Don’t get me wrong freshmen, you’re great, and just a couple of months ago I was one of you. That being said, moving you in last Thursday was one of the most stressful experiences I have had in a while.
Volunteering for the Welcome Wagon solely to move in early is not worth it. It is a great volunteer experience for those who sincerely enjoy helping the freshman move in. If I didn’t have the heart of gold that I do, though, performing heavy lifting up multiple flights of stairs from 6:30 to 11:00 a.m. in the rain would not have been worth the additional time at BC.
First of all, volunteers are only compensated with two and a half extra days at BC and a T-shirt, which is not even that great. I mean, I could make it into a cutoff to show off my arms at the Plex on lift days, but that’s beside the point. For all of that work we should have received something else. I’m not asking for much more. Just the basics like food, water bottles, maybe some coffee.
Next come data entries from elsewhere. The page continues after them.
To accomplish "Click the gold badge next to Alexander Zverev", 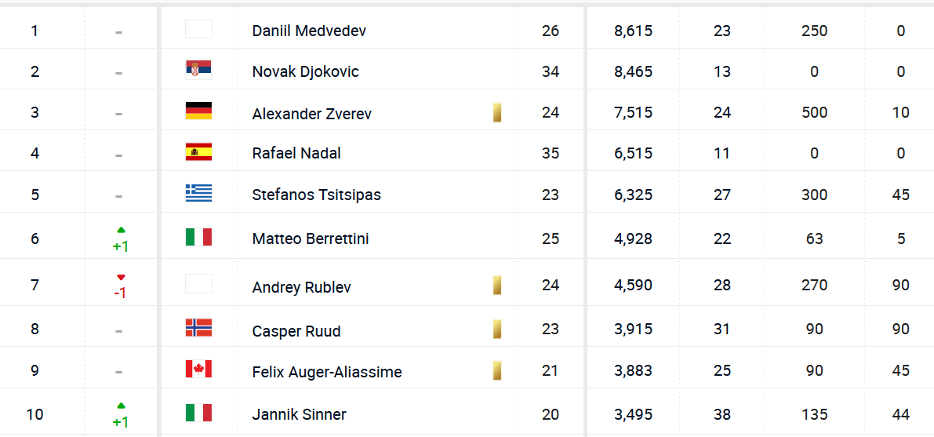I will click(497, 112).

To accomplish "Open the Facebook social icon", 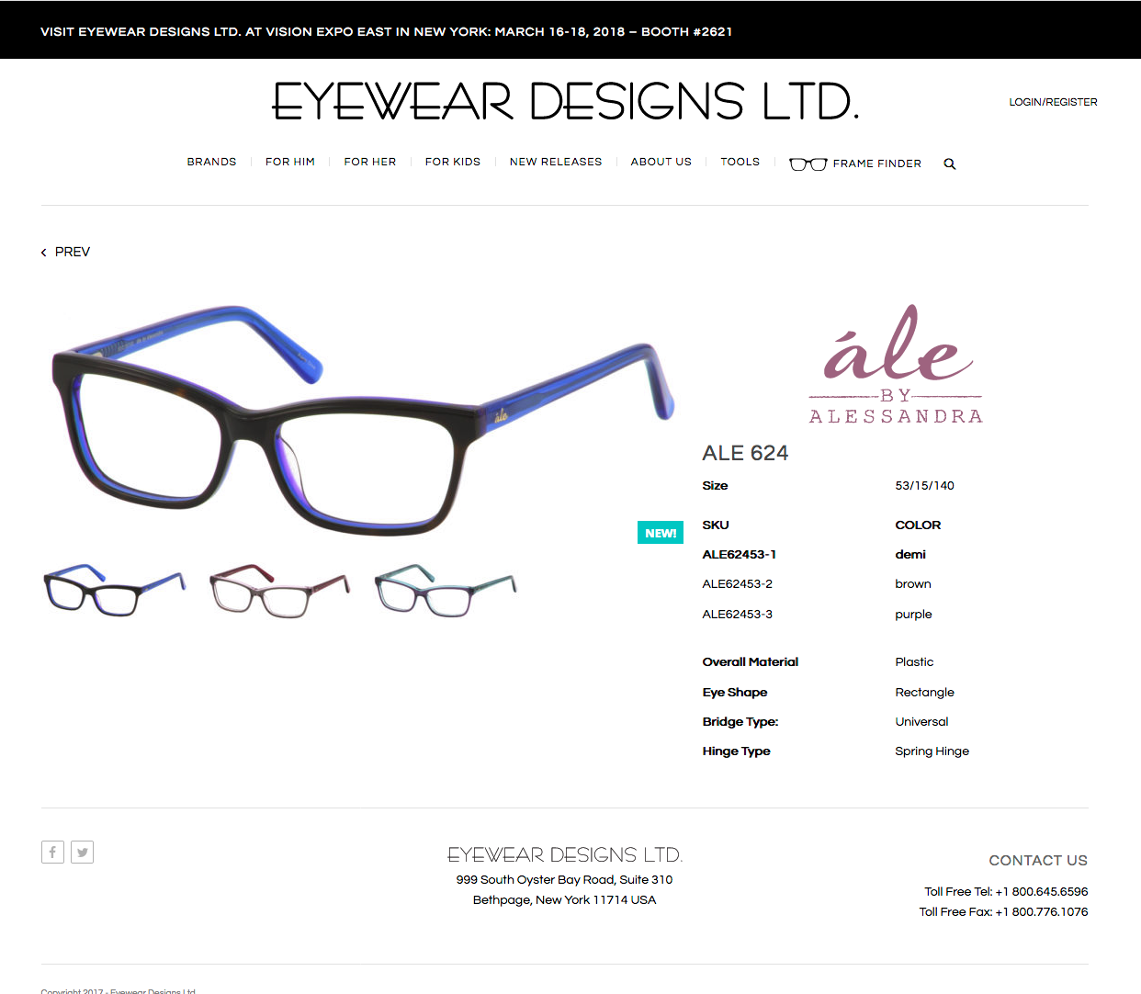I will [x=52, y=853].

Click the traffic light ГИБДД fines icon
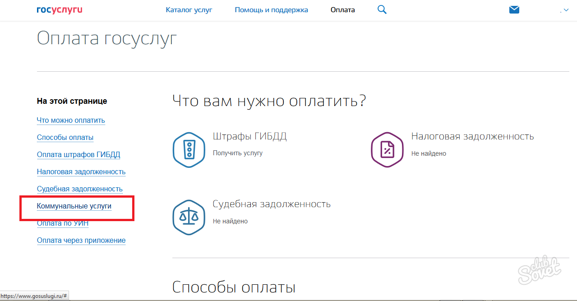coord(189,150)

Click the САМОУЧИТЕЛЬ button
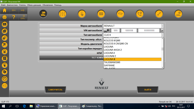(x=55, y=90)
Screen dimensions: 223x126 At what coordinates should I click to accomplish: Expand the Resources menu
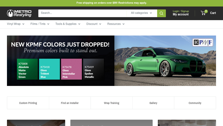click(x=116, y=24)

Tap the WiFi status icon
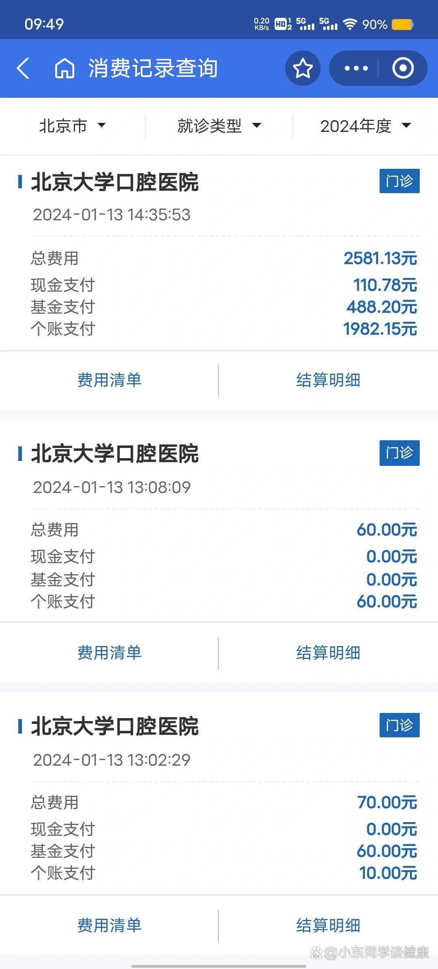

Oh, and those three extra move-in days? Boring.
I know you’re excited to see all your friends but guess what, your friends probably haven’t even moved in yet. There’s no nightlife unless you really search desperately for it. Unless you make plans there is absolutely nothing to do during the day.
It was honestly one of the only times I had idle time on campus since my own move-in day.
If you are dying to get to campus early, there are so many other ways to do it. Different on campus organizations like UGBC and SLC offer retreats and training programs that let you move in early. Something I find kind of ridiculous is that you can just email BC and request to move in early. You don’t even necessarily need a legitimate reason to do it.
Moving in is a lot of work, too. I lived on the first floor of Keyes South freshman year, so when I moved in it was the easiest thing that I’ve ever done. Unfortunately, every other dorm on campus is situated on some weird hill and has multiple floors and stairways.
The buildings on Upper even have stairs that go up and down on each floor between dorms, such as in CLXF. It basically guaranteed heavy lifting up multiple flights of stairs. Carrying a fridge on flat ground is heavy, so imagine going up a muddy hill and then up four flights of stairs. I almost felt like the Egyptian slaves who had to lug up stone blocks when I was pulling carts from the stone wall on Tudor Road up to the Fenwick side stairs.
To those of you considering Welcome Wagon next year, don’t do it unless you genuinely enjoy helping the freshmen move in and welcoming them to BC with a sweaty T-shirt on from carrying their stuff all day. Otherwise, you can wait to see your BFFL a couple more days. You’ll be sick of him or her after the first week anyway.